6.2.1. Signing Request

The Certificate Signing Request is mandatory for all HHIT registrations. Depending on the entity being registered, there is specific content rules.

Certificate Request:
    Data:
        Version: 1 (0x0)
        Subject: <subject to policy>
        Subject Public Key Info: <subject to policy>
        Attributes:
        Requested Extensions:
            X509v3 Subject Alternative Name: critical
                IP Address: <subject HHIT>
    Signature Algorithm: <subject to policy>
Figure 8: Certificate Signing Request Profile
Subject:

As defined in Section 4.1.2.6 of [RFC5280]. This field is filled in based on the HHIT Entity Type being registered and subject to policy of the Certificate Authority.

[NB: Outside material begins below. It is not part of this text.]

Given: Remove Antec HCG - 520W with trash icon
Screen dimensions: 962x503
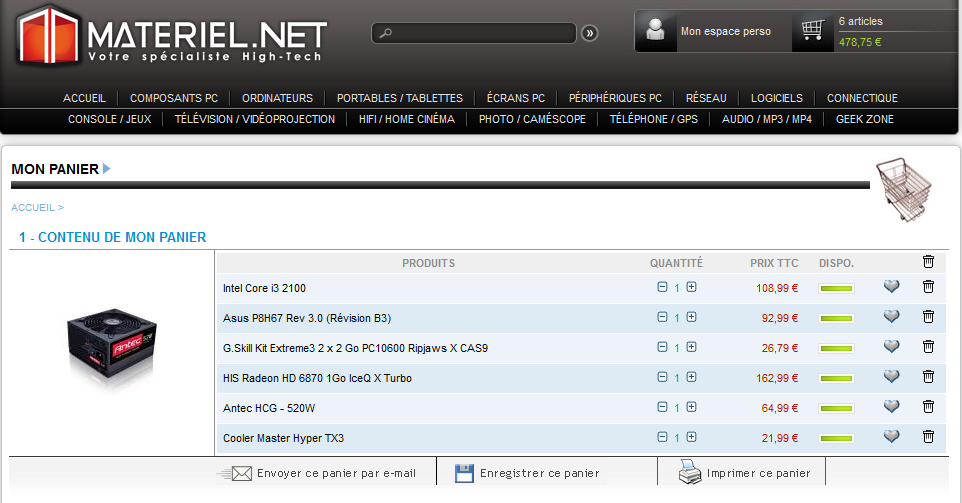Looking at the screenshot, I should coord(928,408).
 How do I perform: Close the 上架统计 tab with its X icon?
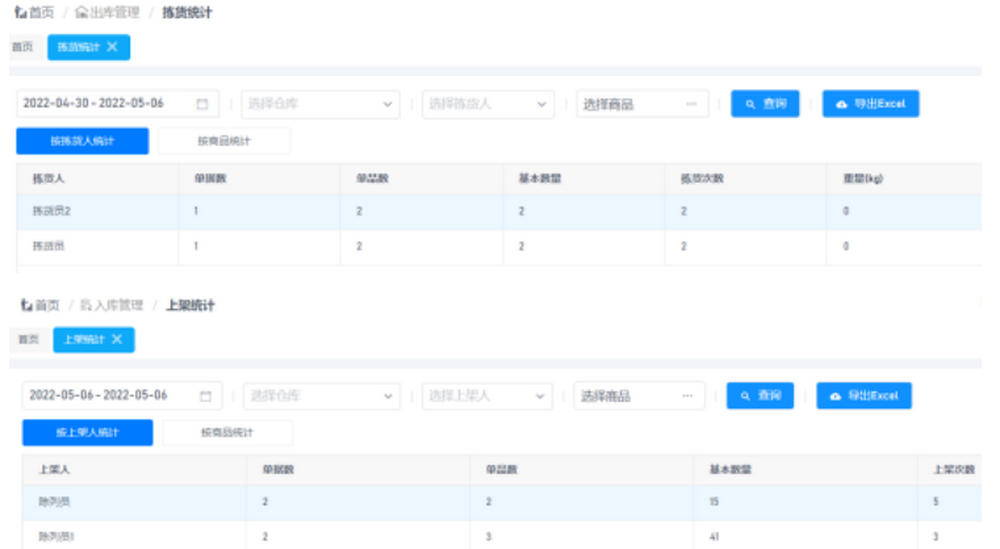point(117,340)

Subject Alternative Name IP6:

When the registrant knows which HID and/or Suite ID they want the CSR SHOULD contain the Subject Alternate Name extension as defined in Section 4.2.1.6 of [RFC5280] using ipAddress containing the fully formed HHIT and MUST mark the extension as critical. The HOME MUST check to ensure that the HHIT located in the extension is properly generated with the included public key of this CSR. If the registrant does not know or care the value of their HID and/or Suite ID, the Extensions field MUST NOT appear and the HOME will use its HID for HHIT generation using the public key provided by this CSR.

The use of other Extension fields are out of scope for this document.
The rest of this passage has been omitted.